At the time, the United Kingdom was one of only a few nations to vote against a proposal to see neonics banned from agricultural practices in Europe.
"Independent experts advised that there was a need for further experimental evidence on the issue of whether bees may face harmful exposure to neonicotinoids in field conditions," DEFRA explained on its government website.
This stance was supposedly prompted by a study conducted by investigators with the UK's Food and Environment Research Agency (FERA). A DEFRA assessment of the results, published March 27, 2013, did agree that neonics can indeed have an adverse effect on honeybee hives.
"However, [the study] suggests that effects on bees do not occur under normal circumstances," the department reported. (Scroll to read on...)
That's a conclusion that aligned with the opinion of FERA researchers who said bee hives "remained viable and productive in the presence of the neonicotinoid pesticides under [normal] field conditions," and has since led to the United Kingdom resisting further restrictions on neonic pesticide use.
Interestingly, according to Dave Goulson, an expert in biology at the University of Sussex, that assessment of the work is just flat-out wrong, and does not truly reflect what the study's data implies.
He recently reassessed the entire FERA study for himself, and found that "despite the conclusions that were originally drawn by FERA [investigators], their data appears to provide the first clear evidence that colonies of free-flying bumblebees exposed to neonicotinoids used as part of normal farming practice suffer significant impacts in terms of reduced colony growth and queen production."

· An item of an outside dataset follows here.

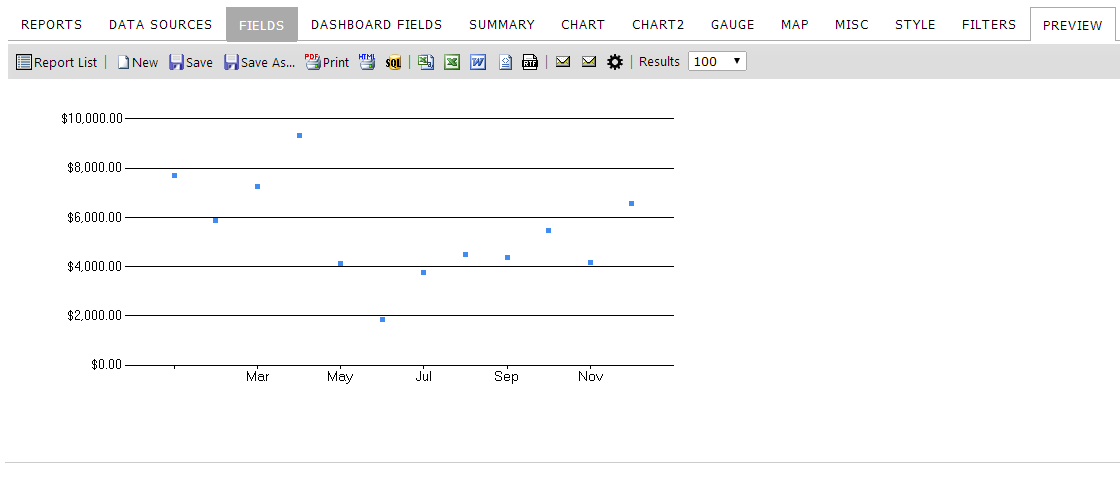Image resolution: width=1120 pixels, height=477 pixels.
Task: Open the Report List
Action: (56, 62)
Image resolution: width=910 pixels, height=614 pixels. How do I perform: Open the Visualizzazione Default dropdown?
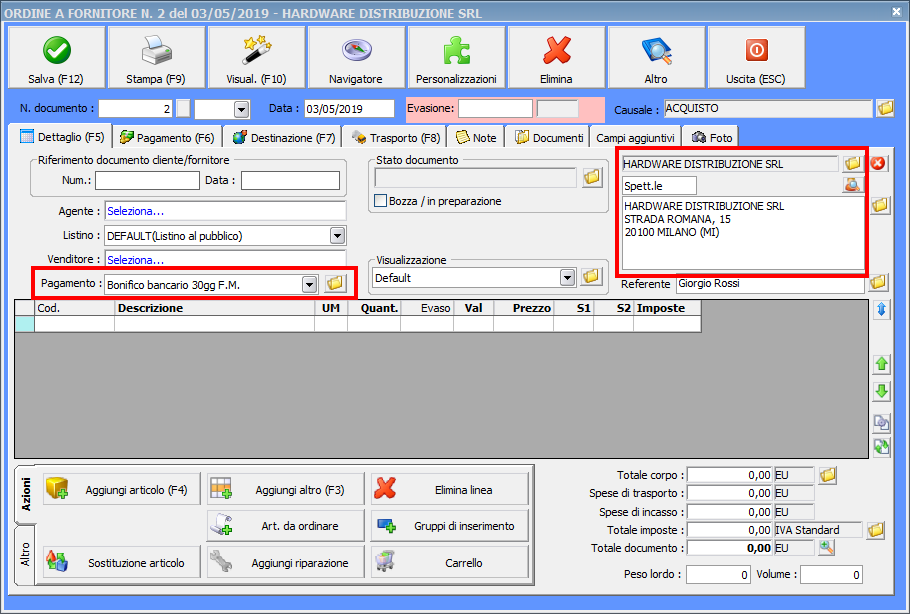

"They find that 100% of the time there is a negative relationship between how much pesticides were found in the nest and how well the nest performed, and they go on to conclude that the study shows that there isn't a significant effect of pesticides on bee colonies," Goulson reiterated in an interview with UK paper, The Guardian.
"The conclusions they come to seem to be completely contrary to their own results section," he added. "It doesn't add up." (Scroll to read on...)
Goulson is also quick to point out that the study was never published in a peer-reviewed journal, where biased and impartial parties alike could have torn into the work with critical abandon. His own assessment of the results, on the other hand, was published Tuesday (March 24) in the aptly named journal Peer J.
So what exactly happened here? Are we looking at a sign of governmental corruption? A scientific cover-up? Or was this a simple misunderstanding between scientists and policymakers?
That is likely to remain uncertain, but some good has already come from Goulson's work. When The Guardian contacted FERA about the reassessment, an unnamed spokesman was quick to side with Goulson, agreeing that UK officials seem to have been misinterpreting the research agency's conclusions for the last two years.
He explained that while FERA investigators were hesitant to conclusively say that neonics were harmful, the report "does not lead to the conclusion that they are benign."
DEFRA, however, is a bit slower to backpedal from its staunch stance against neonic restriction. Still, a spokeswoman for the department told Goulson that the new analysis would be considered by an independent advisory committee to ensure that their policies concerning the pesticides are "based on the best scientific evidence available."
I, for one, can't wait to hear what this committee has to say.